What did you find when you looked at spillover from family life to work life?

[In the past] we've seen children as the problem, as the drain on productivity. There's the child care "problem." The sick child "problem." It's not to say that these aren't problems, but we haven't seen the other side. Parents who have good work environments, who come home in a better mood and with more energy to invest in their children, have kids who fare better. And then they have more energy to reinvest back in work. So in a sense there's a circle: A good situation at work can lead to better relationships with our kids, and then we can come back to work in positive ways.

We asked [parents], "How often have you been in a good mood at work because of your children?" Seventy-one percent said that they'd been in a good mood either often or very often at work because of their children. If you look at the people who say that they've been in a good mood at home because of their work, it's 37%. In fact, kids really energize us for work.

Do companies need to adopt new policies to help out?

People who work more tend to feel more stressed. But the real thing that's powerful is job pressure. You have deadlines that are difficult to meet; you have such a large amount of work, you can never get everything done. So the message to employers is to think about creating a work environment that maximizes people's productivity. We've tended to think of [the main thing] to do with children as helping to provide child care. That's important, but I think that for real return on investment, you need to think about creating an environment that helps people work in a more constructive way.

Merck has really tackled this. Work group by work group, they looked at what was getting in the way of success. Then they made a list of things that people could change in the work environment. These are not things that are out of the scope of what business can address.

You also recommend that working parents be home when their child is sick.

In the early days when I was doing research on this subject, [the conventional wisdom was] that if you provide flexibility, [employees] will take a mile. We followed Johnson & Johnson through a process where it provided more flexibility, and it found that absenteeism went down. If you give people an inch, they give you an inch. If people have the flexibility to take care of family issues, they tend to be there for you when you need them as an employer. Give and take.

What can you tell about the next generation of workers?

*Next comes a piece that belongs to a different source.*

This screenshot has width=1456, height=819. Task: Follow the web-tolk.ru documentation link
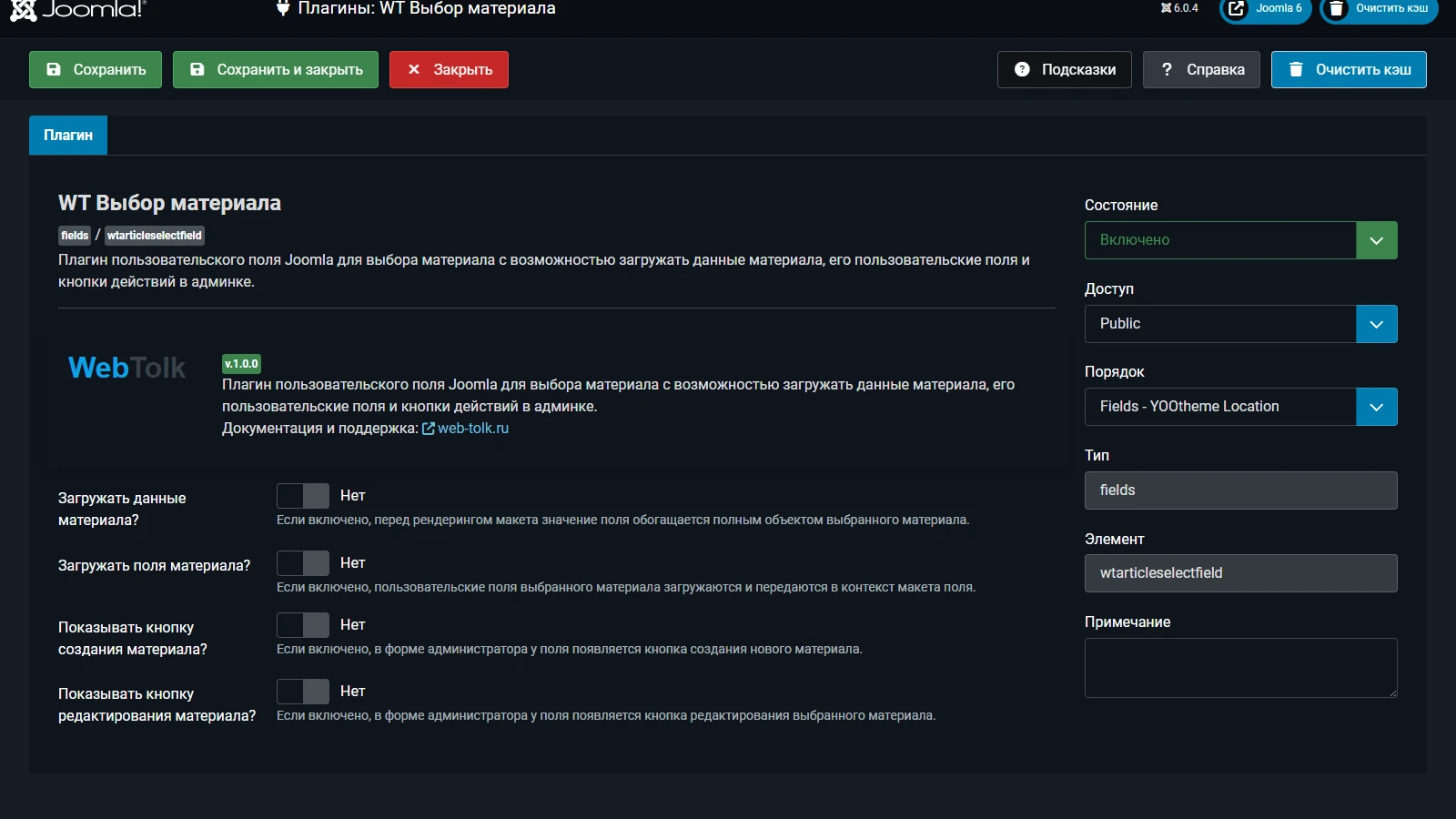(x=472, y=429)
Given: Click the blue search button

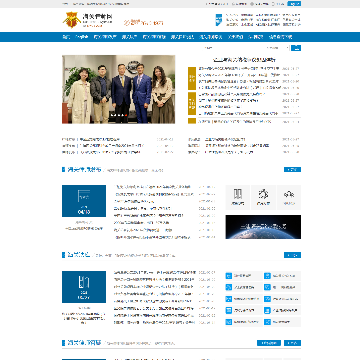Looking at the screenshot, I should [296, 48].

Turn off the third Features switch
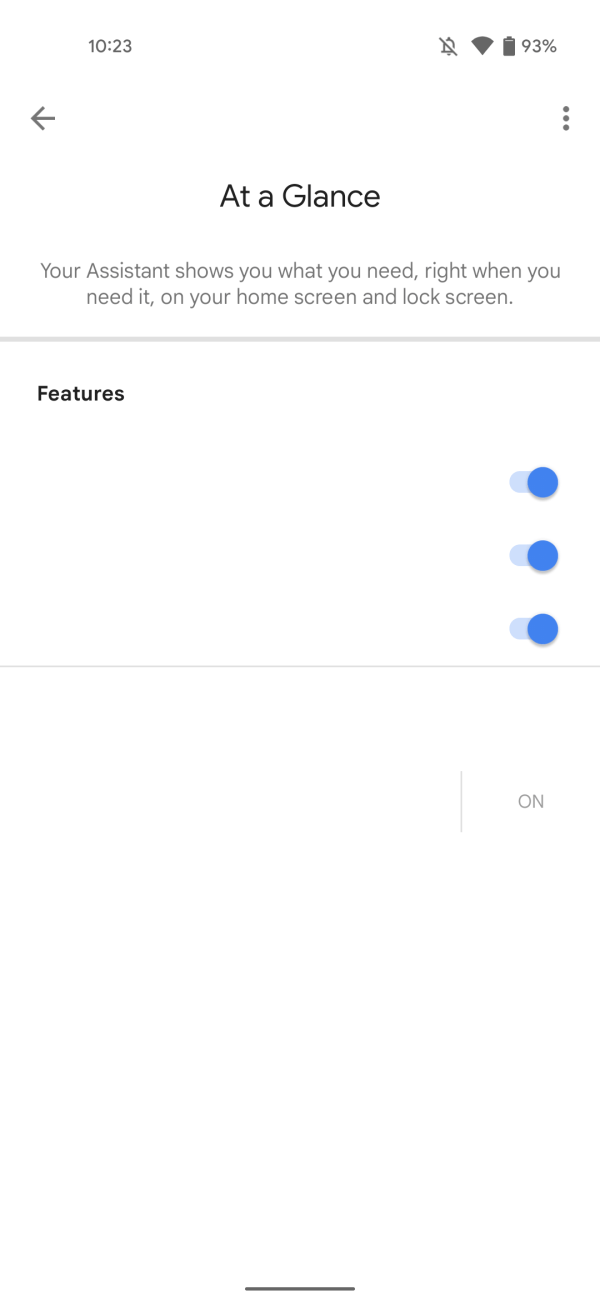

A lot of business leaders I talk to think people aren't going to be willing to just get involved in the kind of frantic overwork that so many people do today. Children who have seen their parents struggle aren't going to be willing to do that. Not many people want to work harder than their parents. They might want to work as hard, but they don't want to work harder. People who are managing Generation X already feel there are some differences. [Generation Xers] want more autonomy; they're less willing to settle for less say in their jobs.

What is the bottom line of what kids are trying to tell us?

They're telling us that there is a problem, but it's not that we work, it's how we work. They worry about us. Two-thirds of the kids worried about their parents at least some of the time, and mostly if we were tired and stressed. They often worried about our safety. Will we get to work safely? Will there be an accident? Will something go wrong? They are telling us to be there for them. And they're telling us--and I think this is perhaps one of the most poignant findings of the study--"If we act as if we don't want to talk, we may not know just how to tell you that we want to talk, but we really do. Don't set up the moment for the perfect quality time. Hang out with us, and then we'll warm up to it. And hang in there."